DESCRIPTION OF THE TASK :: With pictures left out, only the lines from the one containing "Given: Open the Media library menu" through the end of the records should be reproduced exactly, please.

Data records
□ □ □

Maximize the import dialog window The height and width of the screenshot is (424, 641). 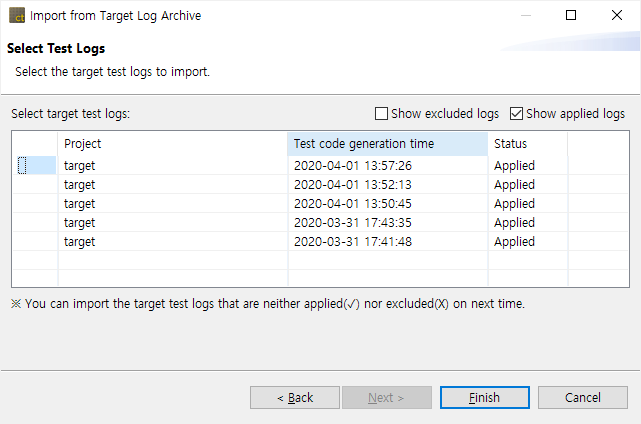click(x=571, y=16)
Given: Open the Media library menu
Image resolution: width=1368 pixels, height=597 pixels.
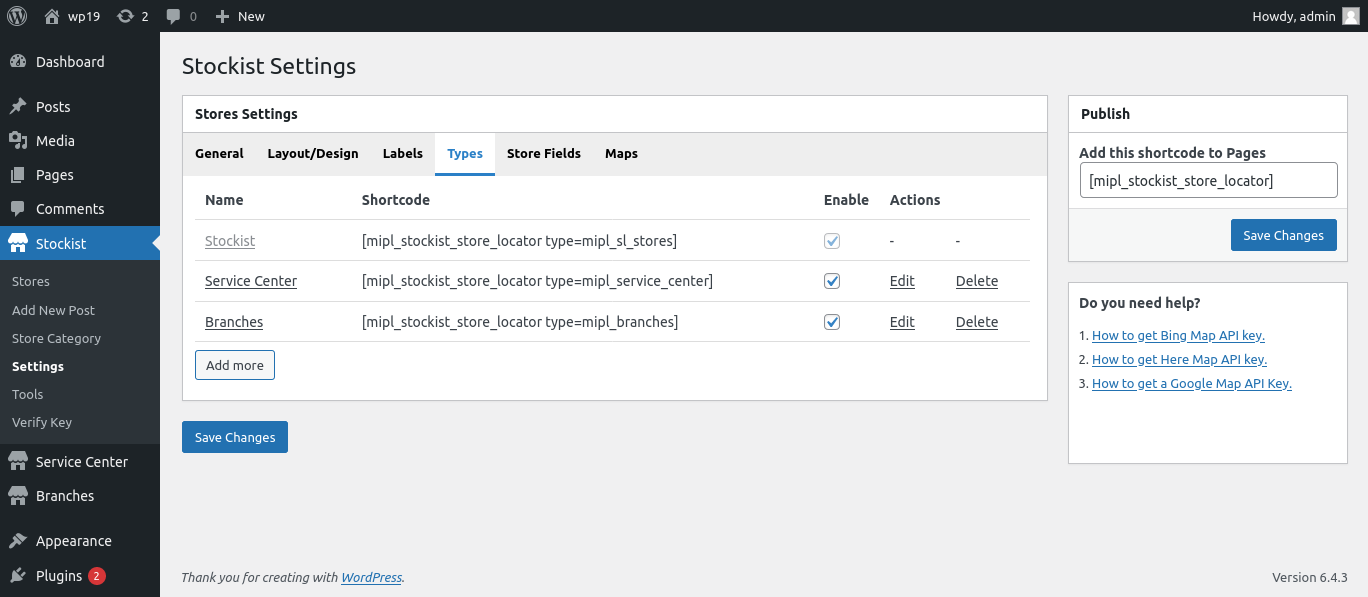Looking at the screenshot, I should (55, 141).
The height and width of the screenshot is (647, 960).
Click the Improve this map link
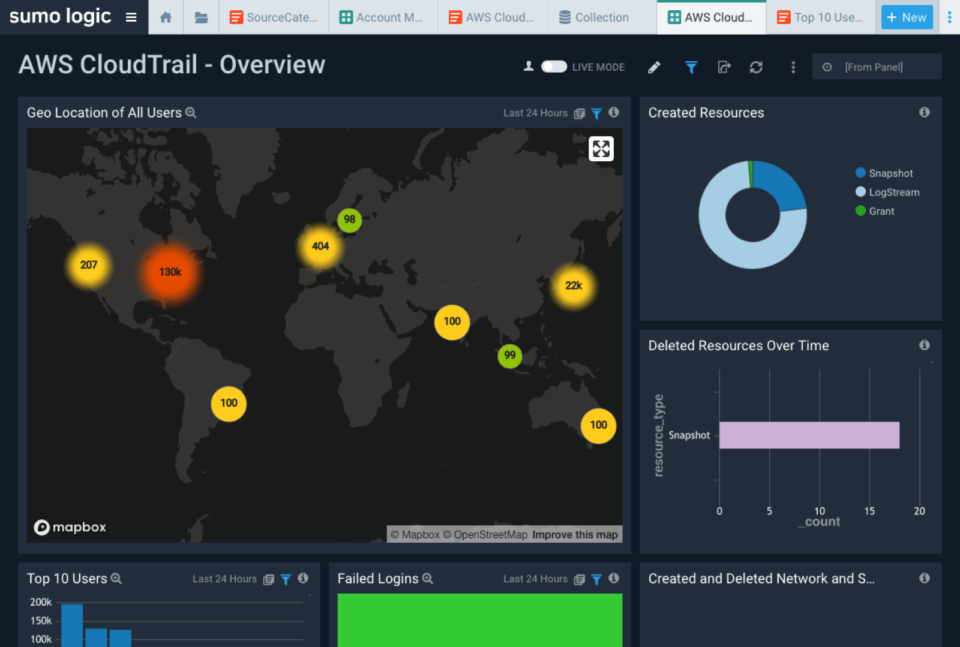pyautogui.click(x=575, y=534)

□ □ □

EXERCISE ANSWER ::
Given: Open the Media library menu
Image resolution: width=1368 pixels, height=597 pixels.
Looking at the screenshot, I should (55, 141).
The height and width of the screenshot is (647, 960).
Click the Improve this map link
pyautogui.click(x=575, y=534)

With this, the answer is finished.